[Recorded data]
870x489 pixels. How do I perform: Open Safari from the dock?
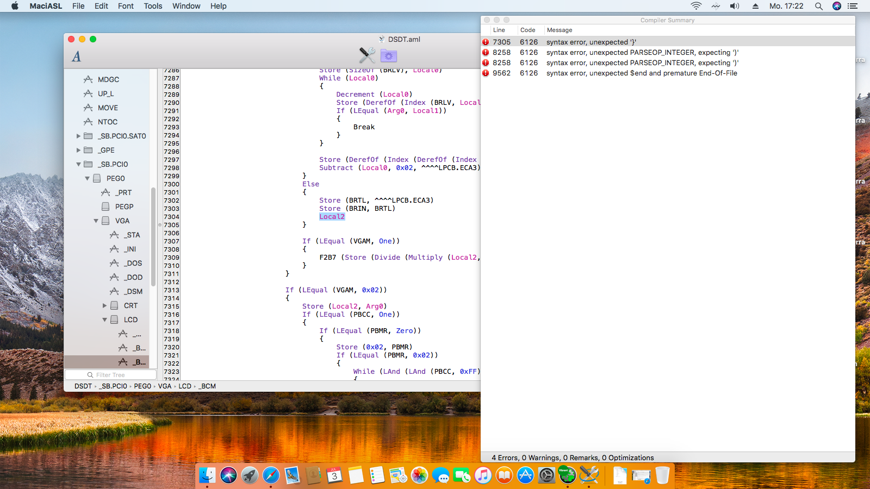tap(271, 475)
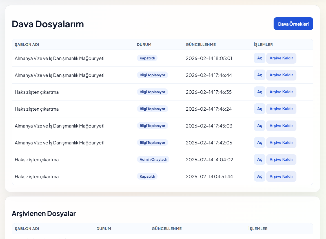This screenshot has height=239, width=326.
Task: Sort by the ŞABLON ADI column header
Action: point(27,44)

— YOUR TASK —
Copy the records above word for word, omitting the pictures.

— SOLVED EXERCISE —
870x489 pixels. How do I perform: Open Safari from the dock?
tap(271, 475)
This screenshot has height=239, width=326.
Task: Sort by the ŞABLON ADI column header
Action: point(27,44)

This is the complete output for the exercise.